Another prophetic challenge to Tufts is directed to students here now, especially to those students - rich, poor, and in-between - who are most concerned about social inequality: Seek justice, not just charity. As advisor to the Leonard Carmichael Society, I have written and spoken to its members and leaders about the UCLA surveys which show that incoming freshmen nationwide are more interested in community service now than at any time since the surveys began in the 1960s, but disturbingly, that same research shows that students these days have the lowest political awareness ever. That means they don't understand the social and institutional conditions that lie behind the poverty, hunger, homelessness, malnutrition, faltering public education, and other problems that the Leonard Carmichael Society addresses. There's a real danger that current LCS volunteers are largely treating symptoms without looking at causes. I must say that I've been thrilled to see the upsurge in student political activism on campus this semester, from rallies on the library roof to the actions taking in and around the admissions building last week by nondiscrimination advocates. I was particularly impressed to see how well TSAD had done its homework in the 14-page press packet it distributed.
Another target for prophetic challenge is the trend toward seeing higher education solely as a business. I've been a lecturer at the Harvard Business School for the last decade, and I certainly don't have anything against business per se. Yet, it's dangerous when we begin to apply a pure bottom-line business model to all of our public institutions in all that they do, including universities, social service organizations, hospitals, and churches, not to mention government. Of course non-profits should be held as strictly accountable for the money they raise and spend as for-profits are, and there are many functions within such institutions - like accounting - which need to follow traditional business principles. But students are not just consumers and faculty and staff are not just selling services.

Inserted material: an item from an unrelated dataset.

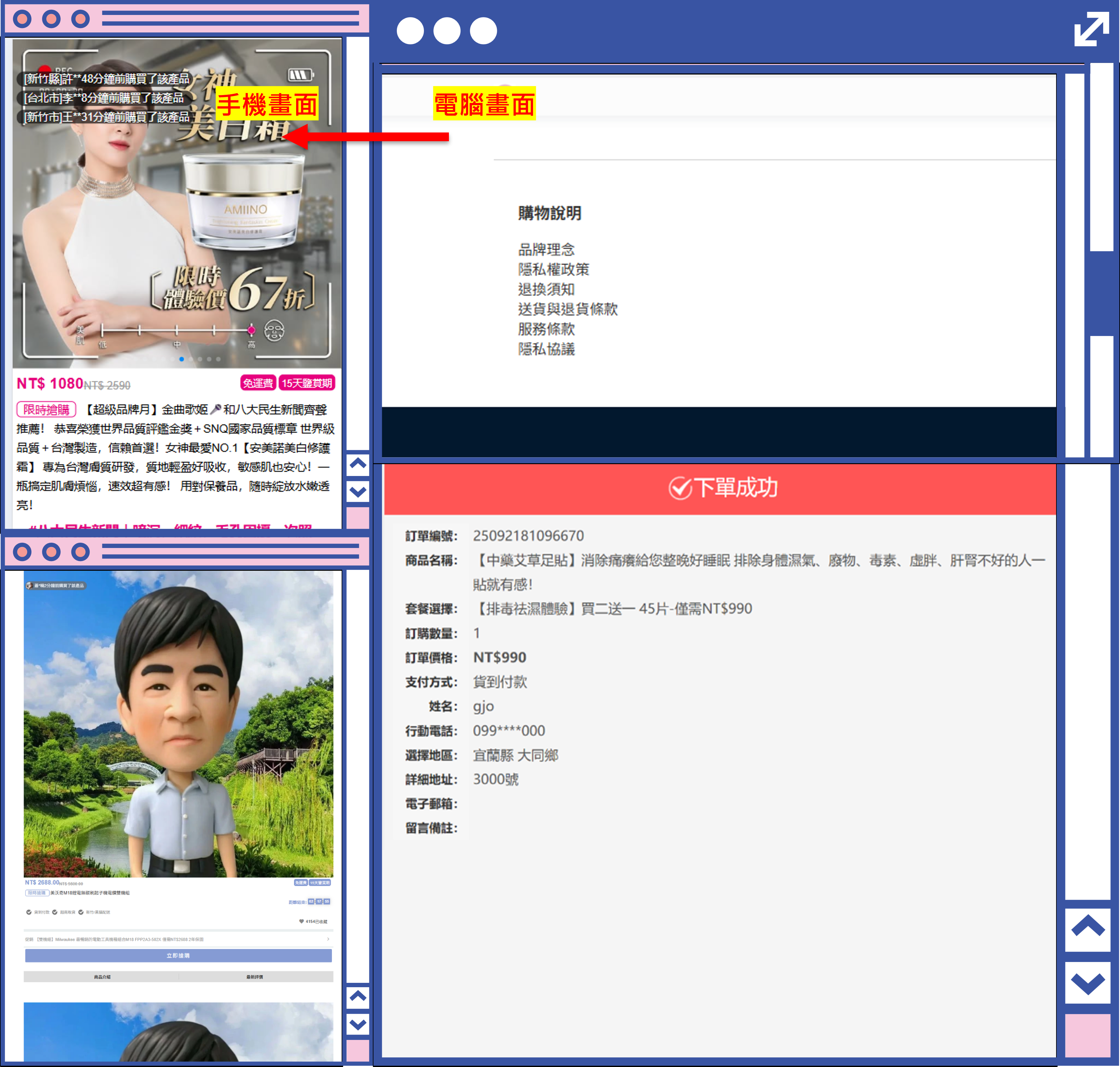The image size is (1120, 1067).
Task: Click the large down chevron beside order details
Action: 1087,983
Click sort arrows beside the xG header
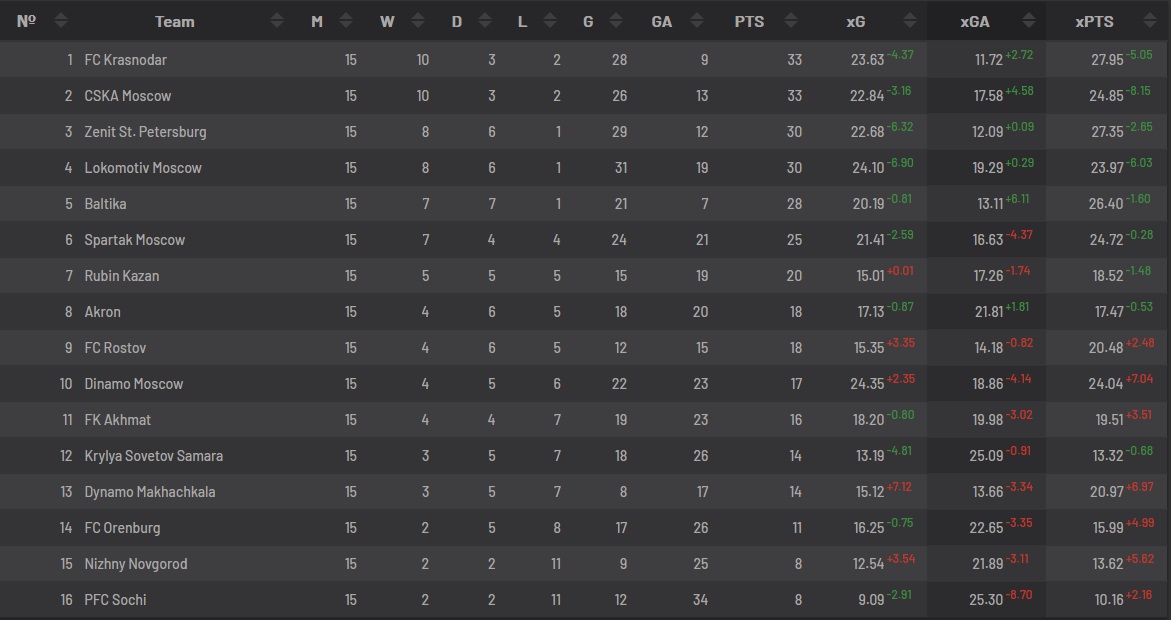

To be a community of scholars advancing knowledge together requires a kind of freedom of inquiry on the one hand and a mutual respect on the other which are quite different from the normal business environment. And universities are not just training students to be productive economic units in the workforce, but also to be good parents in families, effective citizens in a body politic, aesthetically sensitive people who appreciate culture, and even spiritually aware participants in communities of faith and interfaith dialogue.
There's much more to say about the prophetic challenge to the Tufts of the 21st century - like how to claim to be a family, as we do, in an era of outsourcing long-tern employees, and how to invest our endowment portfolio consonant with the core values of the University. Yet, I was taught in Preaching 101 that three points are enough, and I'll assume that's true for a swan-song, too. So, I leave you with my hopes and dreams for a Tufts equally accessible to rich and poor, a Tufts promoting global citizenship which is justice-oriented rather than charity-oriented, and a Tufts which remembers to be business-like where appropriate but crystal-clear that it's not a business.
I've loved my years here. I thank you for each and every one of those years and I wish you each true fulfillment.
Reverend Scotty McLennan is University Chaplain of Tufts.